Compared to litigation, mediation gives you the advantages of:

Privacy,  Options, Speed and Cost Control.

Privacy

Most people who decide to file a lawsuit usually don’t consider that, with very few exceptions, what you file in court is a matter of public record.  Witness the access that gossip sites have to the details of celebrities’ court proceedings.  Even the trial itself is generally open to public view.  In the past getting legal records meant a trip to the courthouse and hours sifting through files.  Today, a simple computer search can grant access to everything.

Mediation is private.  It is confidential.  Many states have laws that protect what is said in mediation from being used in court should the parties decide that a lawsuit really does better meet their needs.

Options

In litigation there is only one possible outcome: someone will win and someone will lose.  In mediation, everyone can win.  You might have no interest in whether the other party wins.  You might desperately want the other party to lose.  But consider this.  Nothing is certain in court.

Why put your fate in other people’s hands? The only slam dunk case is the case that you decide yourself.  In mediation, you and your counterpart are the judge.  A mediator facilitates a negotiation where the options for solutions are limited only by the parties’ imaginations (so long as the options are not illegal) and the parties control the outcome.  It is true that the parties might ultimately decide that they really do need a third party to declare a winner.  But this is rarely the case.

Cost Control

Time and again, a case is won or lost, not on the merits of the case, but on the skills and resources of the attorneys. That is why those who have the money to hire high priced attorneys seem to win more often.  If you only need two hours to resolve an issue that might bounce around in court for more than a year, of course you are going to save money.  You will save a ton of money.  The average contested divorce costs $40,000.00 to $180,000.00.  The average mediated divorce costs $4000.00 to $6,000.00.  There is no mystery here.

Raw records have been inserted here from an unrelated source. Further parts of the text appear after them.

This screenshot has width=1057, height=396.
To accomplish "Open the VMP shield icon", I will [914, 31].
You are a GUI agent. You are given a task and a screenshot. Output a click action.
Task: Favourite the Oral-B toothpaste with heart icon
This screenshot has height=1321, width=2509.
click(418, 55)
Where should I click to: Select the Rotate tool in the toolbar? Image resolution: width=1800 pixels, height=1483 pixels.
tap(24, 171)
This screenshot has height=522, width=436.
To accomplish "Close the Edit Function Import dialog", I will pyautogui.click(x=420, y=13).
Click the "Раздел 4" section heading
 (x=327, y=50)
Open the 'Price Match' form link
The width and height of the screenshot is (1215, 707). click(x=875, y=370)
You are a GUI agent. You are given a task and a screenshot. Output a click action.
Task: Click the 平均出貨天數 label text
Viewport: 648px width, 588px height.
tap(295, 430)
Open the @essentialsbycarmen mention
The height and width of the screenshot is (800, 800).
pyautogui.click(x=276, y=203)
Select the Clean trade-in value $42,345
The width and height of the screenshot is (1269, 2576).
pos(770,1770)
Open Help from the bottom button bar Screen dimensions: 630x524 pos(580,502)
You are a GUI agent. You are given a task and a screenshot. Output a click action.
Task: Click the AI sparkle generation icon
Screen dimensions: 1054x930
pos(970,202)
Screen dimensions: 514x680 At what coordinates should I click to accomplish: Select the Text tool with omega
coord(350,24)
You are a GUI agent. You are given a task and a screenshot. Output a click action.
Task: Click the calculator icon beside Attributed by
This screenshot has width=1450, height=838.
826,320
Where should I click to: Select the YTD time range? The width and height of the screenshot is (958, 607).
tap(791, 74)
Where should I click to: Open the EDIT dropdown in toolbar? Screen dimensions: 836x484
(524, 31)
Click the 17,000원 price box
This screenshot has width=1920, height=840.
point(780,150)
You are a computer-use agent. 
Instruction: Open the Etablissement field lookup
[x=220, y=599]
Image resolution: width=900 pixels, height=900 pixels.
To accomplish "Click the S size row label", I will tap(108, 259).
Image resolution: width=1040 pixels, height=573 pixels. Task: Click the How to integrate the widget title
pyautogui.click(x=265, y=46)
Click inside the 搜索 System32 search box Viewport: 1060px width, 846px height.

You will also save the costs of time and worry.  When you partner with the other party to draft the agreement that resolves the dispute, you are both more likely to abide by it, avoiding the costs of further litigation.   Additionally, there is no unfavorable decision to appeal, which means avoiding another potential expense.  Instead, if the situation changes  so that the agreement needs modifying, it is easy to contact the mediator to update the agreement.   Imagine, more money in your bank account and less worry on your shoulders.

Speed:

In my experience, disputes involving two parties with up to three issues can be resolved in two hours or less.  That is all.  When the people who must actually live with solution are put in charge of their own outcomes, getting to the bottom of things really is that fast.  Then you can get back to living your life.